> _Problems to solve_:
a) In the training log, rewrite the paragraph beginning "And, at this point, my knee is REALLY REALLY hurting" as a short bulleted list that keeps its main facts.
b) Reproduce everything in the training log from "So... ME Squats/Deads." down to "this am... so...", with no changes.

> _Extract to read_:
= = =

My hands are still messed up today, but I'm still gonna do squats and deads.

-Dan


----------



## sftwrngnr (Apr 28, 2005)

YAY!!! I'm so excited.  Finally have someone to workout with on bench.  Deads and squats are progressing nicely, but bench has been anemic due to not working it.  So... I'll track and see how I do starting today.


----------



## sftwrngnr (Jul 1, 2005)

So...
It has been ages since I've posted.  Among other things, the Arizona USPF meet was cancelled, and I kind of lost my focus a little.  However, I did a little soul searching, and last week, decided to REALLY get refocused.  To that end, I'll start journaling on here again, so as to keep track of my progress.  Among other things, I purchased an Inzer squat suit, and have started using chains.  Mind you, at a "pretty person" gym, some guy coming in with 50 lbs of chains on his shoulder is a somewhat scary sight.  My bench went down significantly, as I have focused on form, and on getting my bar speed up.  Deadlift and squat continue to be my best lifts by far.

Today was DE Legs:
*Box Squats:*
135X2
135X2
135X2
225X2
225X2
315X2
315X2
405X2 [Added Inzer squat suit, straps down]
405X2
455X2

*Speed Deads:*
135X5
225X5
315X5
365X5
405X3

*Jump Squats:*
135X5
225X5
315X5
365X5 [Yes, I actually caught air at this weight]
405X3 [Didn't catch air, but came up pretty quick]

*Good mornings:*
135X5
225X5
315X5

*Hyperextensions:*
100X8
100X8
100X8

Bent Rows: [Not sure WHY I did these]
225X8
3155X8
405X5


----------



## sftwrngnr (Jul 5, 2005)

Good weekend.  Did bench on Monday, and even though there were lots of pretty people there, I stayed focused .

*Bench*
135X8
155X5
185X5
No spotter, so went to machine
225X5
255X3
315X3

*Decline*
135X8
185X5
225X5

*Shrugs*
405X10
495X10
545X10

*Lateral Raises*
30X10
30X10
30X10

*Hang Cleans*
135X8
155X5
185X3
225X0 

*T Bar Rows with bent rows as drop set*
450X8 [8 plates behind, 2 up front]
BR: 135X8
495X8
BR: 225X8
540X8
BR: 315X8
585X8
BR: 405X5

*Yates Rows*
315X8
405X8
495X3
495X3

*Hyper-extensions*
100X10
100X10
115X10
120X10

Very intense workout on Monday .  Am looking forward to legs today.  First real intense session with squat suit, and I'm gonna be working on my deadlift sticking point.


----------



## Saturday Fever (Jul 5, 2005)

That's an incredible intensity level! Where's your dead sticking?


----------



## sftwrngnr (Jul 5, 2005)

*Squats, Deads, Oh My *

First off,
Thank you so much SF for stopping by.  Your advice and encouragement has always been greatly appreciated!

So... ME Squats/Deads.
I seemed to have hurt my left knee some, as a result of kneeling hard on it the other day.  It was inflamed and hurt.  I put ice on it last night, and the inflamation was down this am... so...

*Box Squats* W/Inzer suit, straps down
135X8
225X8
315X8
405X5
455X5
495X3

*Squats W/Inzer suit, straps down unless noted*
515X2
545X2
Added Inzer Wraps, straps up
585X1 [Not sure that this was to full depth, but it was pretty damned close]
610X MISS [Partial, but was spooked at going deep]

And, at this point, my knee is REALLY REALLY hurting.  So, I'm gonna be done for now.  Some notable things.... 585 was for full depth [I'm pretty sure], so I liked that... 610 is a weight that I've never EVER gotten under until now.  Backing it out was WAY scary.  I did a partial squat on it, but quite frankly was a little scared.

= = =

> _Data section_:
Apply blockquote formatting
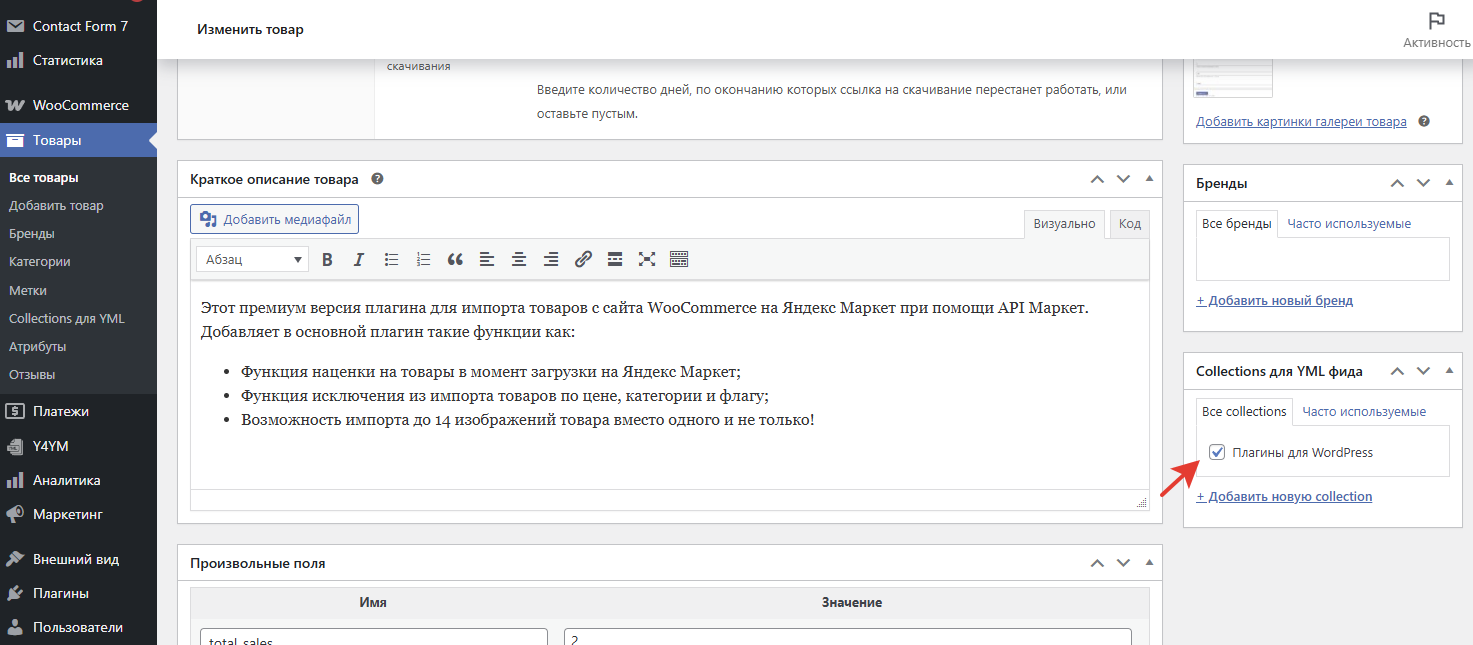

= = =

> _Task responses_:
a)
- The knee pain became severe, so the session ended there.
- 585 was, the writer believes, a full-depth squat, which was a welcome result.
- 610 was the first time the writer had ever gotten under that weight.
- Backing it out was very frightening.
- Only a partial squat was done with 610, partly out of fear.

b)
So... ME Squats/Deads.
I seemed to have hurt my left knee some, as a result of kneeling hard on it the other day.  It was inflamed and hurt.  I put ice on it last night, and the inflamation was down this am... so...